Oh, those crazy-in-love kids!
Actually, the arrangement sounds abusive to me. Here’s a perfectly competent woman who begins to second-guess herself under whithering scorn from her husband. But it’s cute and funny because it’s in the kitchen, a woman’s natural domain!
We’ll even give it a darling Style-section-worthy hook: Alpha cooks! Beta cooks! Let’s call the whole thing off!
“I have no problem admitting that I’m an alpha,” said her husband, Matthew Hranek, a photographer. “Yolanda wouldn’t know a corked bottle of wine if you put it in front of her. When we met, she had four days’ worth of dishes in her sink, most of which had what looked like black bean on them. Ever since then, I’ve cooked for her.”

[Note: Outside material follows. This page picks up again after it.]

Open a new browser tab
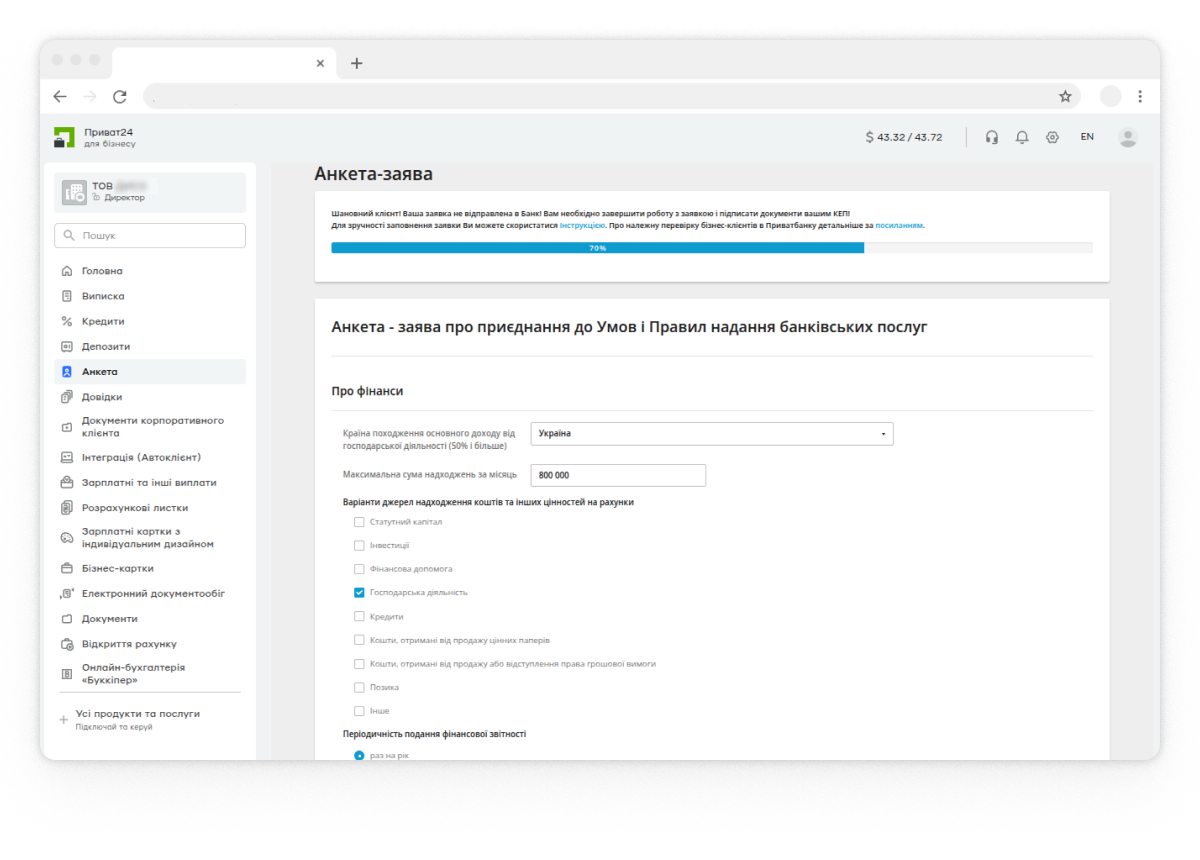 coord(356,63)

He had to save her from her own low standards, you see. So now she’s gone from eating black beans to a steady diet of scorn and humiliation to go with the “restaurant-quality wild mushroom risotto on a Tuesday night.” And striking back with passive-aggression:
So, over time, an embattled beta will find ways to level the playing field, ways that do not involve wresting the meat thermometer from the alpha’s hand. This is the case with Ms. Edwards, who may have lost the ability to choose a pasta pot when put on the spot, but who has carved out a particular position of power of her own.
For one, she makes oatmeal and eggs that her 3-year-old daughter prefers to anything her husband cooks.
She also discovered the beta’s best weapon, and the secret to living with an alpha cook: criticism. An alpha is nothing without a beta.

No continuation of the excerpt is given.